Auf in das Binsen-Land (das geht in die Binsen) Teil 1

 

Da stehen wir nun: zirka 24 Stunden vor Abfahrt. Der Abfahrt in den Urlaub. Erst einmal nichts Ungewöhnliches. Ist ja nicht der erste Urlaub. Aber der erste Urlaub mit unserem neuen VW Bus. Diesen hatten wir im September letzten Jahres gekauft und in den vergangenen Monaten entsprechend umgebaut. Das Ziel: eine Traumerfüllung von meinem Mann. Genügend Platz, um seinen sportlichen Hobbies ohne große Umbauaktionen des Autos oder der Sportgeräte, nachzugehen. Zusätzlich stehen nun gemeinsame Kurzausflüge mit Übernachtungen auf dem Plan.
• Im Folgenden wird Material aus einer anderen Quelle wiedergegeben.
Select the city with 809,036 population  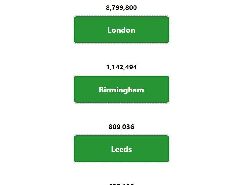point(122,149)

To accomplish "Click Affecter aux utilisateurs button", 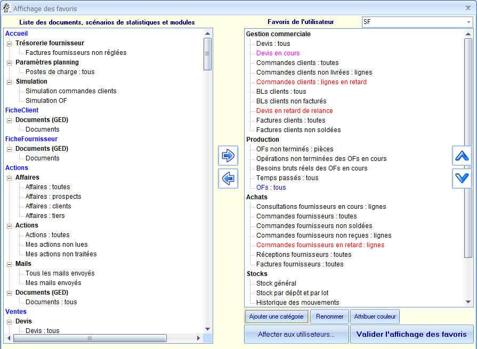I will 296,335.
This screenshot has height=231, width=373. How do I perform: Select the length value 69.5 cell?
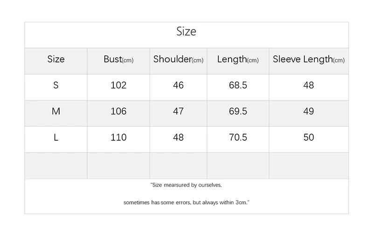click(x=238, y=111)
Um aber erst einmal richtig in dieser für mich neuen Welt anzukommen, starten wir mit einem richtigen Urlaub.

Ich mache gerne Urlaub. Wer auch nicht. Ich gehöre nur nicht zu den Hotelurlaubern. All-inclusive ist auch nicht so meins. Kann ich aber auch durchaus genießen. Aber Campen? Dieser Begriff zusammen mit meinem Namen in einem Satz? Ähh, einfach nur NEIN! Campen steht noch nicht einmal ganz unten auf meiner Wunschurlaubsliste. Da finden eher noch TUI und der Robinson Club einen Platz. Wenn auch ganz, ganz unten.
Ich bevorzuge ein kleines Häuschen oder zumindest eine Wohnung ganz für mich, meinen Mann und meinen Hund. Aufstehen wann man will. Nämlich morgens zwischen 6:00 – 7:00 Uhr. Tun was man will. Essen wann man will. Keine Kämpfe um die Sonnenliegen in der besten Lage oder sogar Handtücher in aller Herrgotts früh verteilen. Sonnenliegen um den Pool herum oder sogar gegen Cash am Strand. Fehlt nur noch das Wiener Schnitzel und das Bayrische Weißbier. Pah. Nein Danke!

Ich möchte dort einkaufen, wo auch die Einheimischen einkaufen gehen. Die Lebensmittel und den Weißwein käuflich erwerben, wie alle anderen die in diesem Ort leben. Lieber in einem kleinen einheimischen Restaurant essen gehen und nicht an der Promenade, wo jeder Touri abgezockt wird. Noch besser ist es allerdings, wenn mein Mann selber kocht. Denn dann habe ich eine Win-Win-Win Situation. Ja, gleich Dreimal. Erstens, weil es sensationell schmeckt. Zweitens verwenden wir nur die landestypische Lebensmittel. Und drittens: er baut noch besser seinen beruflichen Stress ab. Win-Win-Win eben.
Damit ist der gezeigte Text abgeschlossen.